Saved data entries:

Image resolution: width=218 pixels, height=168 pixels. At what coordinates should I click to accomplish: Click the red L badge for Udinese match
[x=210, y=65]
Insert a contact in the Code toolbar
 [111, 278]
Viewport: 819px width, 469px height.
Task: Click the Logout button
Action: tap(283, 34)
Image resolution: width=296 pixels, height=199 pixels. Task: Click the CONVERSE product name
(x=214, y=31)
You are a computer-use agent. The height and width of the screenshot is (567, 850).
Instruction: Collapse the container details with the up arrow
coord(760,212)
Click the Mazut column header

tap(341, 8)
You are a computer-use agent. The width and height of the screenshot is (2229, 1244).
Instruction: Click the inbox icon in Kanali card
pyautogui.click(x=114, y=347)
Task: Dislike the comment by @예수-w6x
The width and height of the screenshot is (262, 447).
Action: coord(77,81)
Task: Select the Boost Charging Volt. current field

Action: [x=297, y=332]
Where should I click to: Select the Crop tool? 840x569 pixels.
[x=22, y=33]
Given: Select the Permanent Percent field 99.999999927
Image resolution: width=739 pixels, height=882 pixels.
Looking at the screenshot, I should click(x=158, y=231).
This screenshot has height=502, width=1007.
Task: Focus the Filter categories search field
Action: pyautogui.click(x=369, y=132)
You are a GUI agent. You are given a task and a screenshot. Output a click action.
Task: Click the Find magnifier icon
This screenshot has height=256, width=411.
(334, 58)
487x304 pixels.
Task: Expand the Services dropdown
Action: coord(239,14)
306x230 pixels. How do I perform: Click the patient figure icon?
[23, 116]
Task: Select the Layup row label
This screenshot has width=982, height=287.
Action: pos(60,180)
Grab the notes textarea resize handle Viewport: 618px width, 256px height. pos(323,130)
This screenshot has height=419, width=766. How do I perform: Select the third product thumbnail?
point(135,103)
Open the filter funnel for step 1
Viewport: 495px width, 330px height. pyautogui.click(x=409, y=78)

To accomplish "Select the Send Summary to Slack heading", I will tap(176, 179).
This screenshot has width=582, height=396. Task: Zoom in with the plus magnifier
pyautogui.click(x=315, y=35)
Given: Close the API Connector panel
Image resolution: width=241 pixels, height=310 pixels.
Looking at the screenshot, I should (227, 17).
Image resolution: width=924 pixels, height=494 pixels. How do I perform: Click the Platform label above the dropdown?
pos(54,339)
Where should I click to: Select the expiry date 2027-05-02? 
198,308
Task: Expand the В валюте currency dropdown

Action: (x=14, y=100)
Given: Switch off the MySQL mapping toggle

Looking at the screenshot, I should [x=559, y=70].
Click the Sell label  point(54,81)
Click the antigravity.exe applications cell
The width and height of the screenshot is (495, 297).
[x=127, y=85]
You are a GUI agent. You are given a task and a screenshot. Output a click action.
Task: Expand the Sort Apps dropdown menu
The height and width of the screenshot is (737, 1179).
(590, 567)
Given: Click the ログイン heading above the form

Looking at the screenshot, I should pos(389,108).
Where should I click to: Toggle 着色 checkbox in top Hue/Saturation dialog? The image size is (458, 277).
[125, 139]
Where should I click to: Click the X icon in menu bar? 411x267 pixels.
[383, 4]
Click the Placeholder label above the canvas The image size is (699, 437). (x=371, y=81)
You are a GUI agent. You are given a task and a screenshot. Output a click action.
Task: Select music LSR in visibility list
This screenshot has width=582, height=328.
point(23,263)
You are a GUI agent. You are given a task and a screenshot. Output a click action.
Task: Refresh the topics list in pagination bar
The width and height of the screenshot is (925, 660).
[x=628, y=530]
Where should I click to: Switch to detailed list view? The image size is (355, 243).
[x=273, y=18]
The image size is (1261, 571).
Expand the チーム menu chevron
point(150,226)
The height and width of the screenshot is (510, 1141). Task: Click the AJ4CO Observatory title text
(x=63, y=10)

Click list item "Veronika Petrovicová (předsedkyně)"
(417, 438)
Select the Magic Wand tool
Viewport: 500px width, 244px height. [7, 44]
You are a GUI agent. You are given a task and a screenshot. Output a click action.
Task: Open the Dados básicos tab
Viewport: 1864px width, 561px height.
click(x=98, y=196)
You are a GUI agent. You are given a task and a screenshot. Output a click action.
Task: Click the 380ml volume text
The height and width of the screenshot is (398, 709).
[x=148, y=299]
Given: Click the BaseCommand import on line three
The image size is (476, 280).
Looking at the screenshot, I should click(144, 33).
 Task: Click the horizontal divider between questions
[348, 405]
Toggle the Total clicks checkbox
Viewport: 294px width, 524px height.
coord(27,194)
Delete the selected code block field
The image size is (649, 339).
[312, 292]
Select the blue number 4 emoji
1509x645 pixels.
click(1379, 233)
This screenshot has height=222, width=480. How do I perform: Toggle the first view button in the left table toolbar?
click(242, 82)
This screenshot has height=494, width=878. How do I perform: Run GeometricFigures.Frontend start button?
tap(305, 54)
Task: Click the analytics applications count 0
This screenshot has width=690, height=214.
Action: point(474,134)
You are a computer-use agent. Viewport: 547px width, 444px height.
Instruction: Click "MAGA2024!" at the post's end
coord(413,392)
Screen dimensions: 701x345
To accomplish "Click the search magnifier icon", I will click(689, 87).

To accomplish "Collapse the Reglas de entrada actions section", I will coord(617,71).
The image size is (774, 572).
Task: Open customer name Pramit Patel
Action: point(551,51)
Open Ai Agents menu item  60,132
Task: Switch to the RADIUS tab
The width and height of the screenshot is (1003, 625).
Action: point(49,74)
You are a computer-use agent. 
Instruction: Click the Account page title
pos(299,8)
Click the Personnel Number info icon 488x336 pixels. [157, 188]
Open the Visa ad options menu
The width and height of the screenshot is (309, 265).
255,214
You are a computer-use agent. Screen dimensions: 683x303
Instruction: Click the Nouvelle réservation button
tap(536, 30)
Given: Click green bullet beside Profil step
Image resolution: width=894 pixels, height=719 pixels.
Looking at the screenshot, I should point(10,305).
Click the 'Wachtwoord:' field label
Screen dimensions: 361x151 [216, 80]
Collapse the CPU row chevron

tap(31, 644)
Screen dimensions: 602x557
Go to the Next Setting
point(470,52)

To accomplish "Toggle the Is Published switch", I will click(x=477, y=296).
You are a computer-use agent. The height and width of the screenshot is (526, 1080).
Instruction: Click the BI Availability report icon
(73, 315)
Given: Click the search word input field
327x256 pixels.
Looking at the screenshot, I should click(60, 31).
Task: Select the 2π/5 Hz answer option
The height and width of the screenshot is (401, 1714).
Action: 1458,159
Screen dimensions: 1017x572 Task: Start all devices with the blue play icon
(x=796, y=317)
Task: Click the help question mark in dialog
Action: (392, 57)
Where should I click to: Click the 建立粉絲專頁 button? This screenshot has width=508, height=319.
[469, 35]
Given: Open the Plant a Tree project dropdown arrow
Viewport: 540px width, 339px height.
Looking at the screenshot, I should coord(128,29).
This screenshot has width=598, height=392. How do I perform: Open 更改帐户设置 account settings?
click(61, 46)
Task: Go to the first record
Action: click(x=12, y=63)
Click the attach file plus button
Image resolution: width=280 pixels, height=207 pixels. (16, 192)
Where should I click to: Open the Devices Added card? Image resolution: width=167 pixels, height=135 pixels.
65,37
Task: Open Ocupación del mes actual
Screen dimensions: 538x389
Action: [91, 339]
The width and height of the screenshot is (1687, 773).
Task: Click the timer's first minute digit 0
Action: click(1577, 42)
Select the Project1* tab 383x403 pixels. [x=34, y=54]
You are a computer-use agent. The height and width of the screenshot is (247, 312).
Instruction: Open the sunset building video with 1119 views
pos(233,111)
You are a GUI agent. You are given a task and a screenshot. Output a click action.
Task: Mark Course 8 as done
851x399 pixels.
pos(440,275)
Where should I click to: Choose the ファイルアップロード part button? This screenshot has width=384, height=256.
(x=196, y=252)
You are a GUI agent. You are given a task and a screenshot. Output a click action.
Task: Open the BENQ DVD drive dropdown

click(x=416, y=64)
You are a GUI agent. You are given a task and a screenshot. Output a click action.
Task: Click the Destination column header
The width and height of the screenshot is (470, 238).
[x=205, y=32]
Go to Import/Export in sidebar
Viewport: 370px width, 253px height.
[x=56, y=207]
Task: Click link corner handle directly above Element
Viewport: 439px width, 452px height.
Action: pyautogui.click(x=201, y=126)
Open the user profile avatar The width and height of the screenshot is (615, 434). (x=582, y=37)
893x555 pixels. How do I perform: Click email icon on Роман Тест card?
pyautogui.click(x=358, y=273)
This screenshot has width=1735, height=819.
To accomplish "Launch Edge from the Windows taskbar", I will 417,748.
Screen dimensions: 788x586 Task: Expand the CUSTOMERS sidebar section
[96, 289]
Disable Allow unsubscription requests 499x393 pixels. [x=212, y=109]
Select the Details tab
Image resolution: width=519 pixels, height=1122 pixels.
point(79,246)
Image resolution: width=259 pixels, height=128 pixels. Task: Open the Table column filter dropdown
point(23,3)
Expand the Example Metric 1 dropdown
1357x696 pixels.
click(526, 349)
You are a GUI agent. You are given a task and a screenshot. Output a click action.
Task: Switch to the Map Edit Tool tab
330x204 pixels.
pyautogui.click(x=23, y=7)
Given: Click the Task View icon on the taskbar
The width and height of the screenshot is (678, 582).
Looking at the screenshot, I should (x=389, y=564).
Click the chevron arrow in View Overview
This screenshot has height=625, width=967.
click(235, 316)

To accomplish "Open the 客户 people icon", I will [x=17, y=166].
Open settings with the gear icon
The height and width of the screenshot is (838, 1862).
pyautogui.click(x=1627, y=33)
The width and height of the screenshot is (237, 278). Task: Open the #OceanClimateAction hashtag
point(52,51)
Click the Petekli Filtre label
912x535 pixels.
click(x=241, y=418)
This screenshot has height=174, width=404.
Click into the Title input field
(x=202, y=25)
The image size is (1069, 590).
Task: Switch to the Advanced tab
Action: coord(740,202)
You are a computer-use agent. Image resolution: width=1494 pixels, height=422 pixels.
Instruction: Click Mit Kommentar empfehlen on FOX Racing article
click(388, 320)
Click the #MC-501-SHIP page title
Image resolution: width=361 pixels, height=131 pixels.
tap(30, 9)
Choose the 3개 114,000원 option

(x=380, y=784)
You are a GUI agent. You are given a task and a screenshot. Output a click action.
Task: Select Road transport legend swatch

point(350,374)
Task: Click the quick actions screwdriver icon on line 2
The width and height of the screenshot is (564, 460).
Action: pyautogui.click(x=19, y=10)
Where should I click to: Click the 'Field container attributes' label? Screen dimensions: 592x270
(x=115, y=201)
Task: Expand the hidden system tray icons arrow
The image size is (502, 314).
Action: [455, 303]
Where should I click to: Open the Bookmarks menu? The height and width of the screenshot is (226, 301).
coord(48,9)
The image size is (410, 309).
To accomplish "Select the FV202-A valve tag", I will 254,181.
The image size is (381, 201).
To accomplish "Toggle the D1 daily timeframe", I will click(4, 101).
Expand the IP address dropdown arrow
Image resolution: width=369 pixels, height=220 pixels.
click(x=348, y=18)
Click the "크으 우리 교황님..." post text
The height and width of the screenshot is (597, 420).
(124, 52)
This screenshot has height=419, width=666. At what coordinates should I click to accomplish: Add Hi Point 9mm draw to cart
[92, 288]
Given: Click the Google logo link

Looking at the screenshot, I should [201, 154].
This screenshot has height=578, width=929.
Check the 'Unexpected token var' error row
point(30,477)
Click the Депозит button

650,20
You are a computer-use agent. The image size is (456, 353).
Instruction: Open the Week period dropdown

» Exercise aim
Search the data and copy each line containing "taskbar".

» Task solution
To accomplish "Launch Edge from the Windows taskbar", I will 417,748.
Given: Click the Task View icon on the taskbar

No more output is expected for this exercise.